■ SOURCE DOCUMENT ■
"""

I think every woman can remember her first experience with sexual harassment. I was at a pool on holiday when a boy at least fifteen came and sat uncomfortably close to me while I was waiting for my parents in the shallows.

I could feel his eyes on me and him looking me up and down in my tankini. I was twelve. I was younger when I had my first experience of ableist harassment. I cannot remember how old I was exactly, but I was younger than ten. Someone called me a “spaz” and I had to ask my mum what the word meant. Her face fell; that was when I knew something quite awful had happened.

What many people do not know is how often the two overlap. My first experience of that came when I was thirteen - a boy shouted “legs” when I was walking through the Boys’ Division to get my school bus. I walk with a limp, and I wore orthotics with my school skirt that sat above the knee. Thanks to my long legs, it was unclear what the boy was aiming at, and I felt mortified. These kinds of encounters have only increased as I have got older, particularly from older men under the guise of “helping me.”

"""

■ WORK INSTRUCTIONS ■
Answer these from the account of harassment above:
(a) How old was the writer during the incident at the pool?
(b) What word was the writer called before the age of ten?
(c) What did the boy shout when the writer was walking through the Boys' Division?

■ EXTRACTED MATERIAL ■
"""

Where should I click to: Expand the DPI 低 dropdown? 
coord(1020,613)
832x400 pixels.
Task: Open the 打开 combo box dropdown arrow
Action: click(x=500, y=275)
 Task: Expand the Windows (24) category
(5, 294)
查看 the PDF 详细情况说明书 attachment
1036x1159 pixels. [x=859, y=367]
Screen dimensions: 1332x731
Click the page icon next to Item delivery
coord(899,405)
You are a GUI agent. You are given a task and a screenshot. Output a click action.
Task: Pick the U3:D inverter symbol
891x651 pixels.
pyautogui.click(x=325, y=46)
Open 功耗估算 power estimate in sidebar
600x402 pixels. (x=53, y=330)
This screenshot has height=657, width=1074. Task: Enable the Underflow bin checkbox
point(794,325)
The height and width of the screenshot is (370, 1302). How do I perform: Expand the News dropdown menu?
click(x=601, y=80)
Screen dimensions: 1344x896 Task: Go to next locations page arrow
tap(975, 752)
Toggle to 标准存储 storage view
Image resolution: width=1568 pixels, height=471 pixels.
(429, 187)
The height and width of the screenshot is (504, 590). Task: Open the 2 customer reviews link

"""

■ WORKED SOLUTION ■
(a) Twelve.
(b) "Spaz."
(c) "Legs."